Are we using object::method as a standard? Is there a standard? I
recall that BDB docs used object.method.
=-=-=-=-=-=-=-=-=-=-=-=-=-=-=-=-=-=-=-=-=-=-=-=-=
=== Configuration Strings
I still disagree with "If the "=<value>" part is omitted, the value of
1 is assumed." (1) I doubt that there are enough defaults of 1 that
this is a significant win, and (2) it makes it easier for programmer's
to make a mistake, and (3) it makes it hard for maintenance programmers
to figure out what's going on.
"Values may be nested lists, for example:"
->
Why did we switch to Python? That confused me for a minute, especially
the sudden appearance of parenthesis.
"10MiB" -> "10MB"
"priority to a transaction to reduce aborts"
->
"priority to a transaction"
=-=-=-=-=-=-=-=-=-=-=-=-=-=-=-=-=-=-=-=-=-=-=-=-=
=== WiredTiger API
Should wiredtiger_struct_pack (or some flavor of it) allocate and return
a size plus a buffer? That might make it easier to build apps, you don't
have to figure out the size yourself.
Or, maybe the way to ask this question: why does wiredtiger_struct_size
(wiredtiger_struct_sizev) need arguments other than the format string?

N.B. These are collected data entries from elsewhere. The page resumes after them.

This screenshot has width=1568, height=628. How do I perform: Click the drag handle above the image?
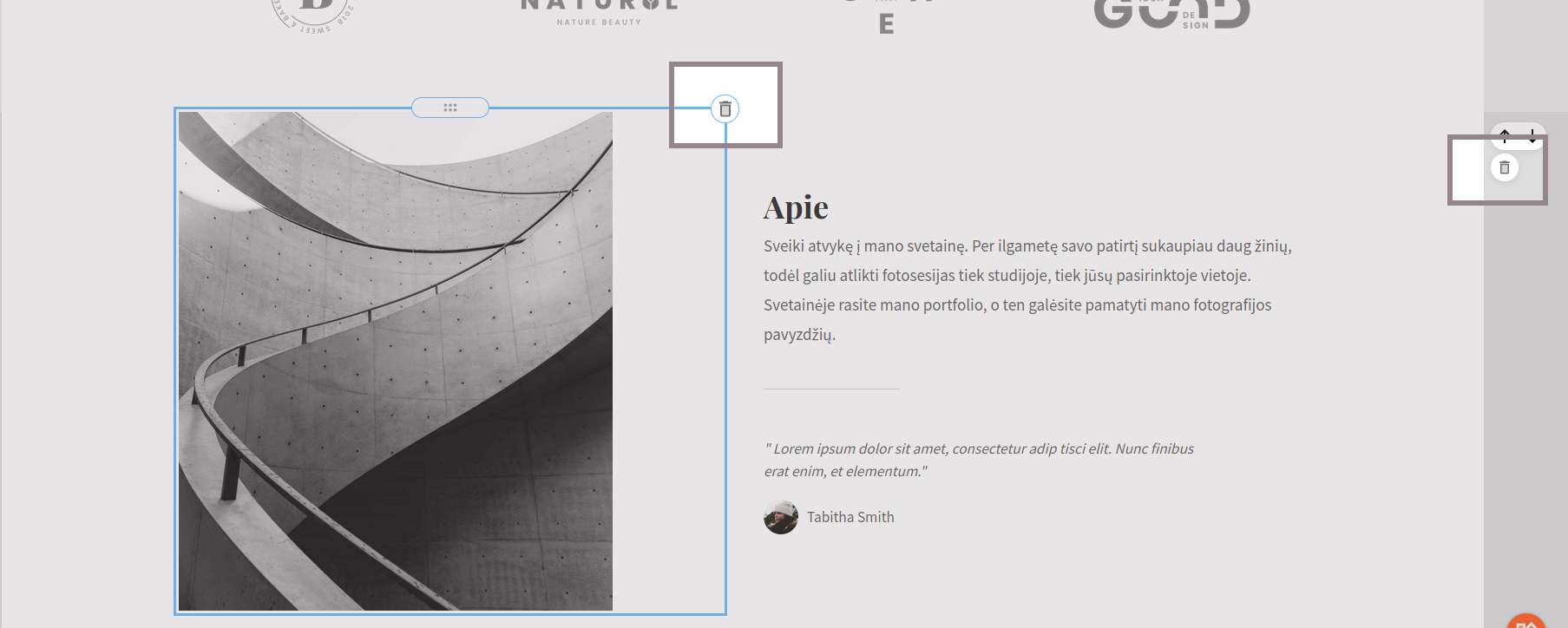449,108
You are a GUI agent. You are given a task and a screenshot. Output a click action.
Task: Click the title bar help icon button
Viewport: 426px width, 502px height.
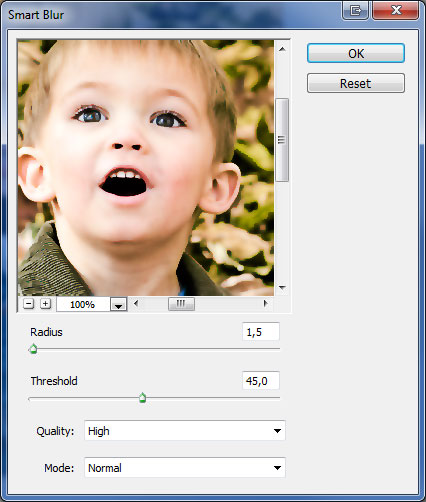coord(355,10)
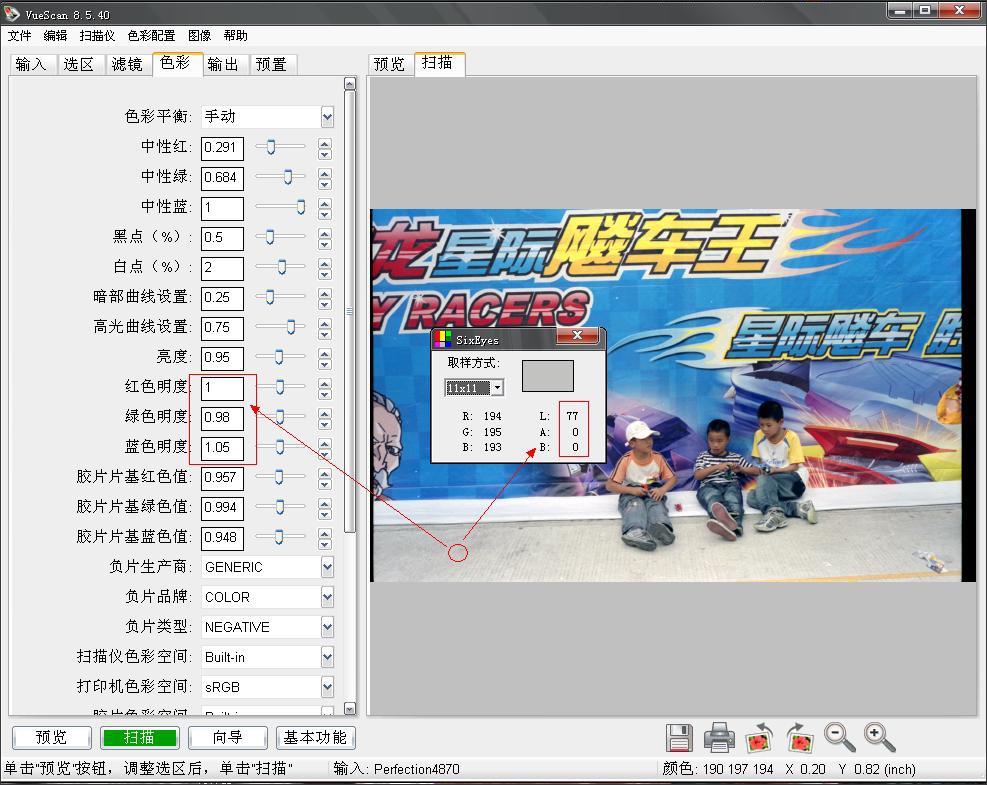Decrease 亮度 value with down stepper arrow
The height and width of the screenshot is (785, 987).
(323, 364)
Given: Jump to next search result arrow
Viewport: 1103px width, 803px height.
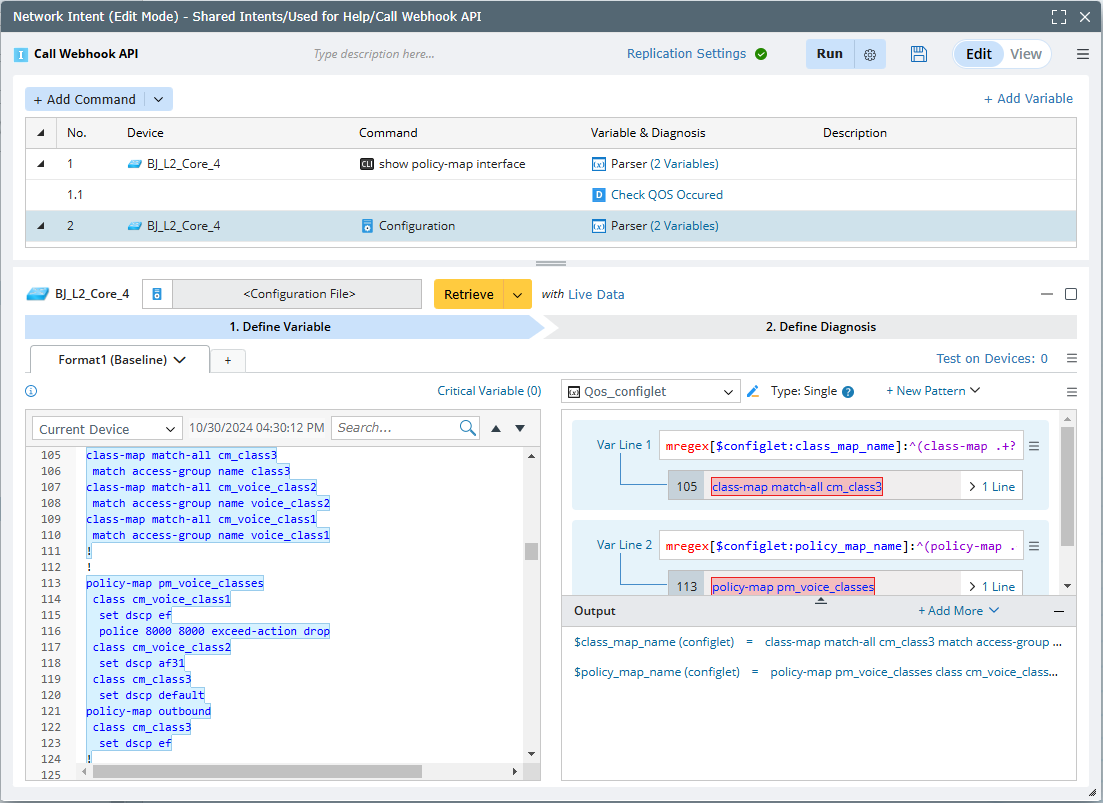Looking at the screenshot, I should 520,428.
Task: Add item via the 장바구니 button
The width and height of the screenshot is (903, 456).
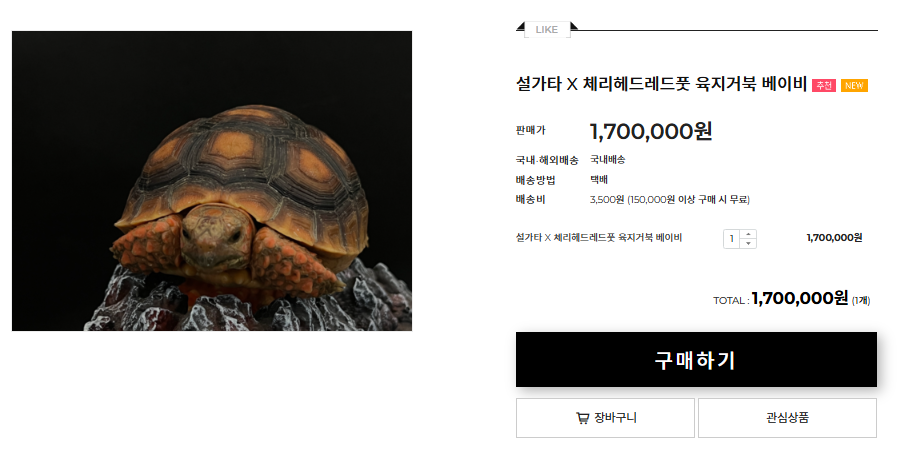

Presumably you're calling wiredtiger_struct_size{v} to allocate memory
for the chunk -- why not just let WT allocate (and possibly resize?)
the buffer for you?
Some of the items aren't sorted? (This looks like groups of laundry
lists to me, which means they should all be sorted?)

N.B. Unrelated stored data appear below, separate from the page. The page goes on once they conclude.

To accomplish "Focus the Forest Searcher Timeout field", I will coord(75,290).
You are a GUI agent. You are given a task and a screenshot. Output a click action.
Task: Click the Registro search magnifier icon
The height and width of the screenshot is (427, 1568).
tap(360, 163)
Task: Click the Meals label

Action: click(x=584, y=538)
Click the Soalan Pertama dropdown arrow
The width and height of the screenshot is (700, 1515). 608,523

=-=-=-=-=-=-=-=-=-=-=-=-=-=-=-=-=-=-=-=-=-=-=-=-=
=== Packing and Unpacking Data
You've got an XXX here, obviously this one is still in motion.

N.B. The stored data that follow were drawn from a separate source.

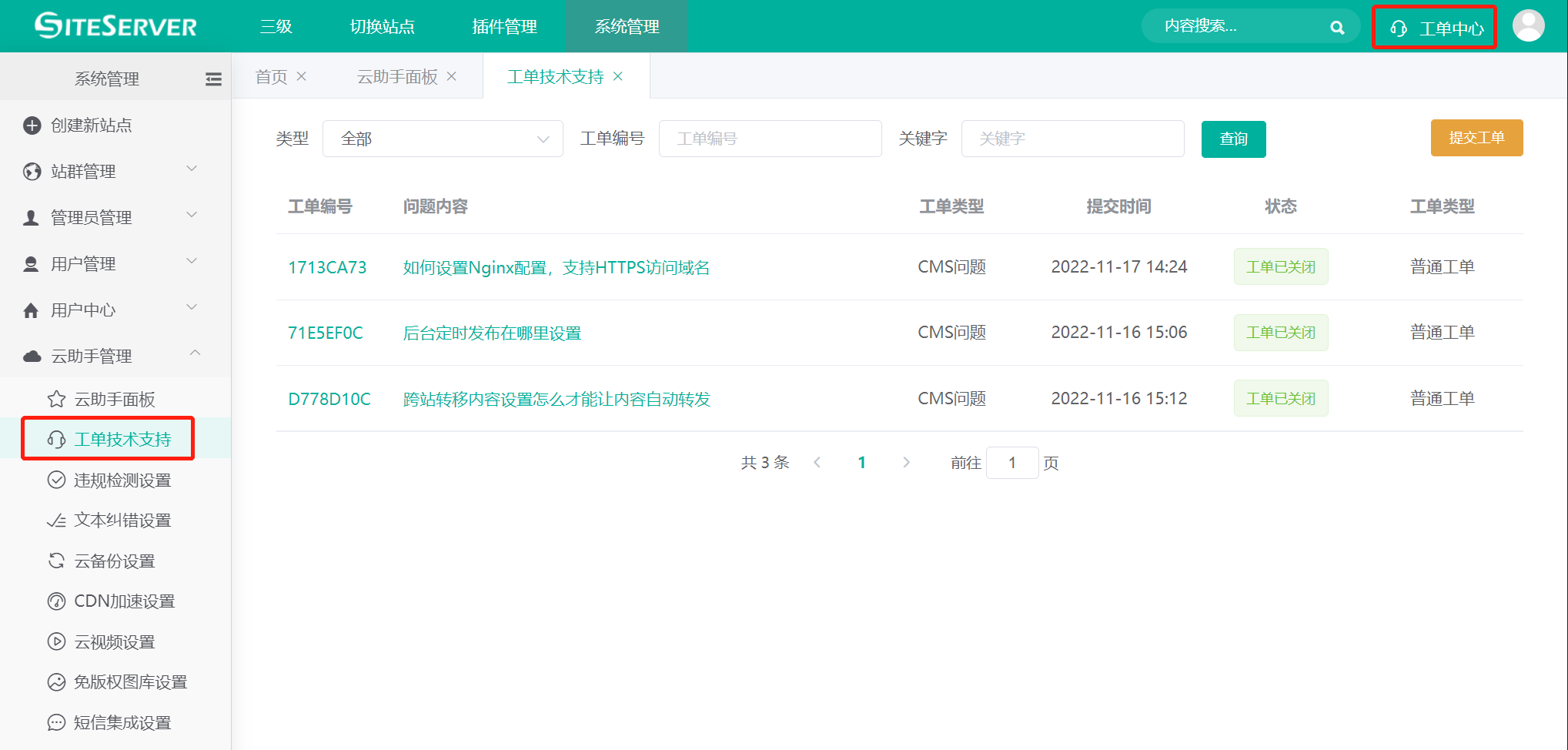The height and width of the screenshot is (750, 1568).
Task: Expand the 管理员管理 sidebar section
Action: [x=192, y=215]
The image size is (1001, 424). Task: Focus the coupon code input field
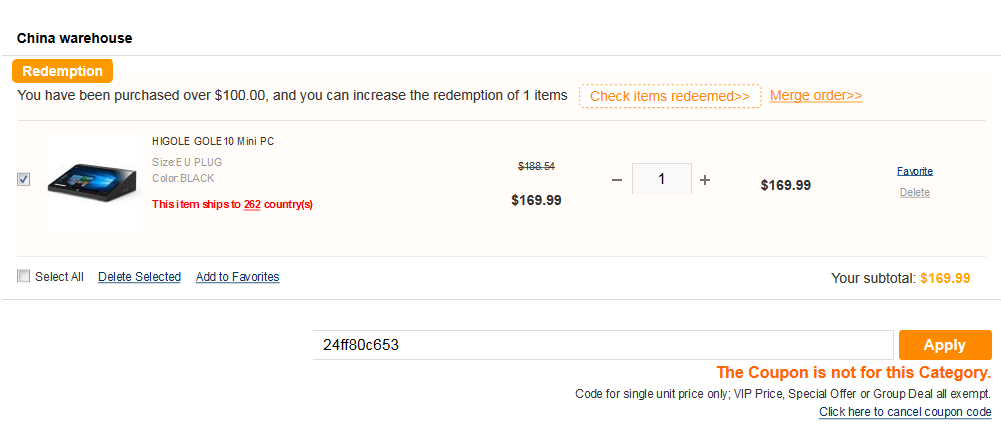click(602, 345)
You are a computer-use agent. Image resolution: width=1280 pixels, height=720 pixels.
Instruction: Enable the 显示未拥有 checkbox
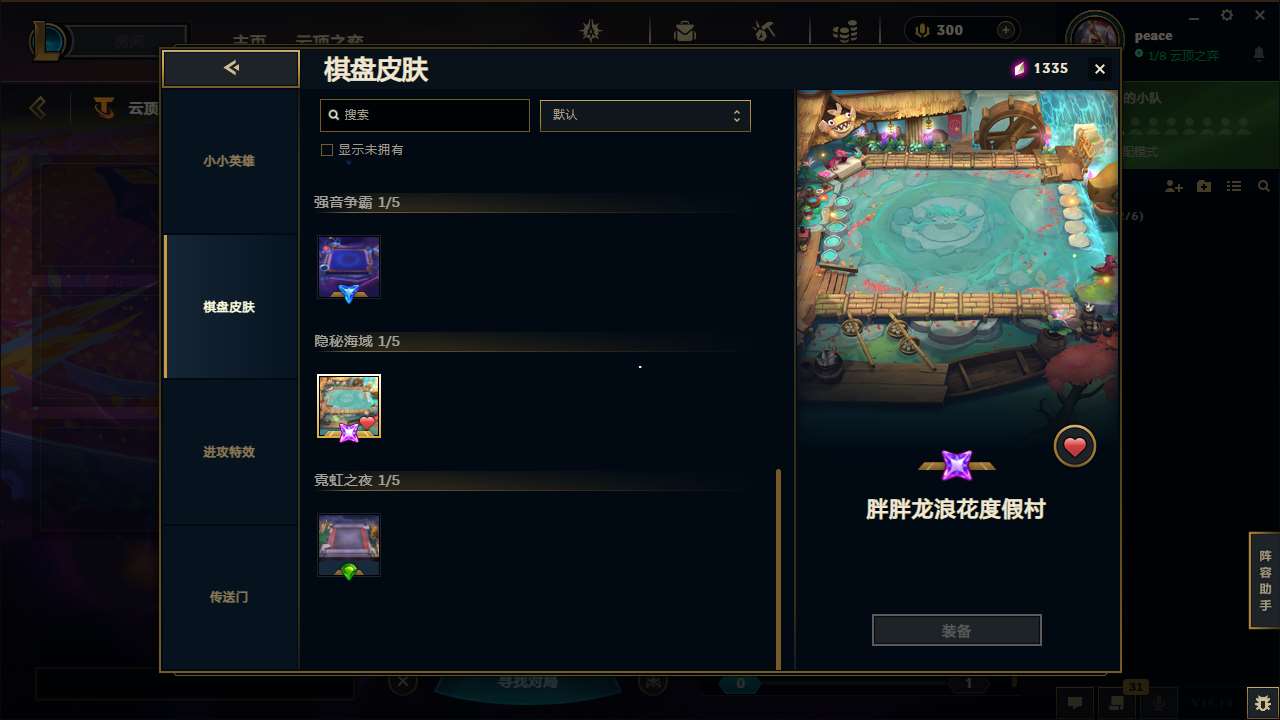pyautogui.click(x=326, y=150)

I'd move "packing & unpacking" after schemas, you don't need pack/unpack
until you have columns, right?
=-=-=-=-=-=-=-=-=-=-=-=-=-=-=-=-=-=-=-=-=-=-=-=-=
=== Schemas
"*schema*"
->
bold, maybe?
=-=-=-=-=-=-=-=-=-=-=-=-=-=-=-=-=-=-=-=-=-=-=-=-=
=== Sharing Between Processes
I'd go with "multiprocess=on" not "sharing=on".
=-=-=-=-=-=-=-=-=-=-=-=-=-=-=-=-=-=-=-=-=-=-=-=-=
=== Data Structures
It occurs to me, we have xxxOR three times, and xxxTION once. Maybe
WT_CONNECTION should be WT_CONNECTOR? WT_SESSOR doesn't make sense,
though. *shrug*
"The WT_CURSOR struct is the interface to a cursor"
->
"The WT_CURSOR object (handle?) is the interface to a cursor"
This happens in a few places, we should probably search for "struct" and
consistently switch to object or handle, for example, there's a page
"WT_CURSOR Struct Reference".
=-=-=-=-=-=-=-=-=-=-=-=-=-=-=-=-=-=-=-=-=-=-=-=-=
=== WT_CURSOR Struct Reference
Do we need language on the resulting cursor position after each method?
We need language that "on failure", cursor position is undetermined.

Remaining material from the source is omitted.